By Trine Brox and Miriam Koktvedgaard Zeitzen.
One of the main contributors to the Tibetan collection in the National Museum of Denmark was H.R.H. Prince Peter of Greece and Denmark (born 1908 in Paris, dead 1980 in London). His seven-year “stationary expedition” (Brox & Koktvedgaard Zeitzen 2017) in the north-east Indian Himalayan town of Kalimpong during 1950-1957 produced a rich collection of tangible and intangible Tibetan cultural heritage and knowledge about Tibetan life worlds elicited from among either diasporic, exiled or travelling Tibetans. In our research project, Displaced Knowledge: Prince Peter and the Third Danish Expedition to Central Asia, we approach this collection as part of a larger “object diaspora” (Basu 2011), acknowledging and reconnecting the complex networks of knowledge and knowledge production between Prince Peter, his Tibetan collaborators in Kalimpong, and commissioners and collectors in Denmark.

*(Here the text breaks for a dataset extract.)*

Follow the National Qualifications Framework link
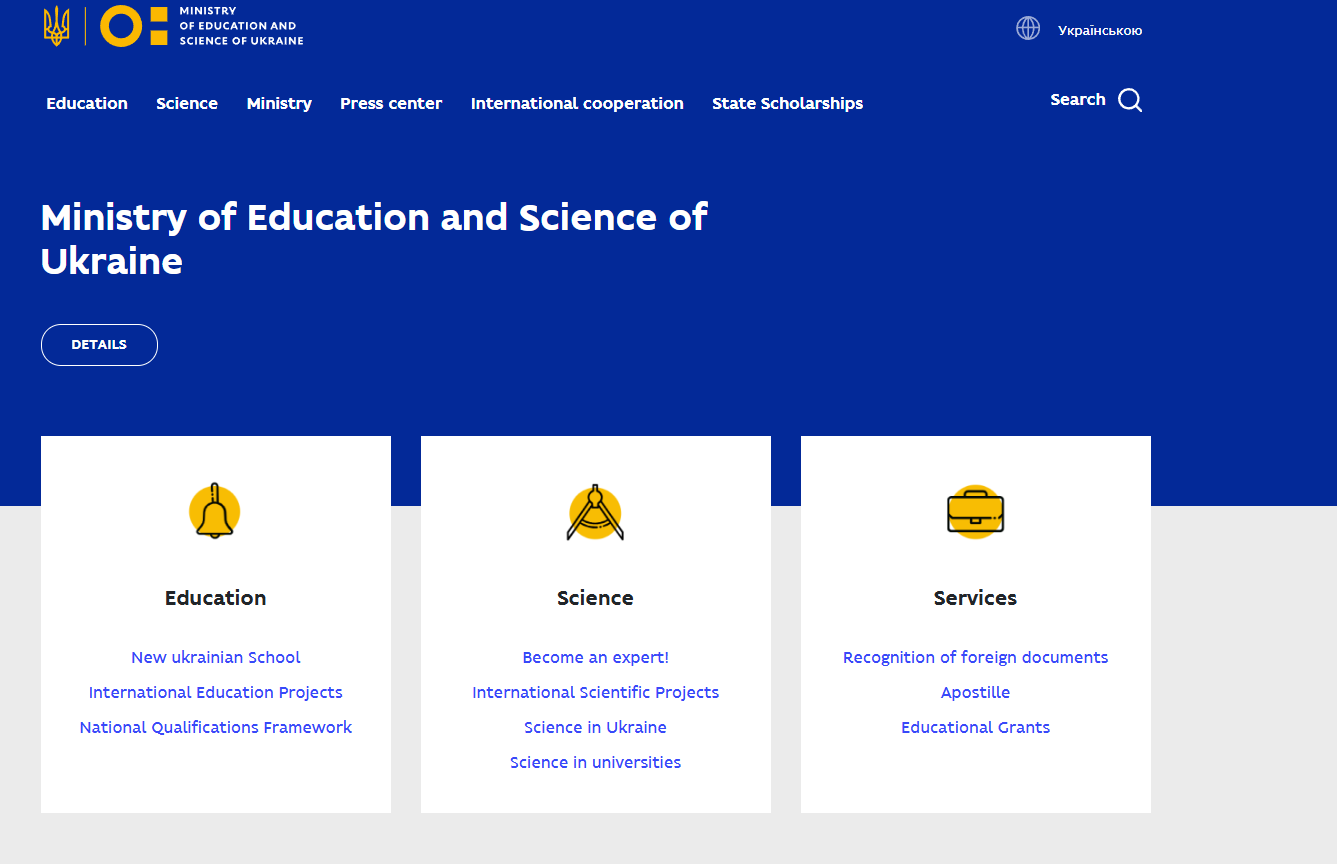This screenshot has height=864, width=1337. [215, 727]
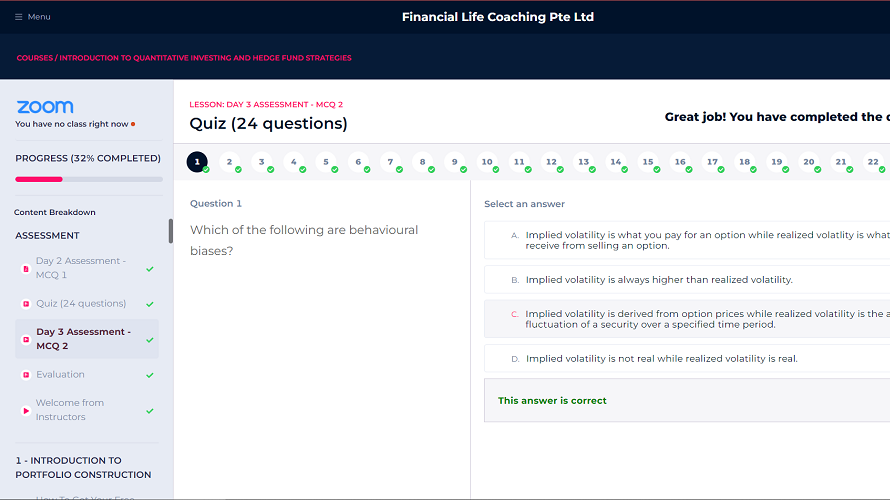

In this short blog post, we want to share how we work with the collections and archives with our students, particularly the importance of experiencing the materiality of the objects.
The Prince Peter collection and archives at the National Museum of Denmark consist of notes, reports, letters etcetera regarding Prince Peter’s professional life as an ethnographer, as well as a large photographic material including personal photo albums, ethnographic film, and of course an abundance of Tibetan artefacts. To us – as scholars in anthropology (Miriam) and Tibetology (Trine) – this archive constitute an ethnographic time capsule; a container holding historical records and objects considered representative of contemporary culture deposited for preservation until discovery by scholars of the future. In 2014, we pried open this incredibly rich time capsule and have since been attempting to excavate the many insights it contains about Prince Peter, Tibetan life worlds, and Tibetan collection- and research history. Our endeavours include a research trip to Kalimpong in 2015 and, beginning in 2016, work on the collection of objects.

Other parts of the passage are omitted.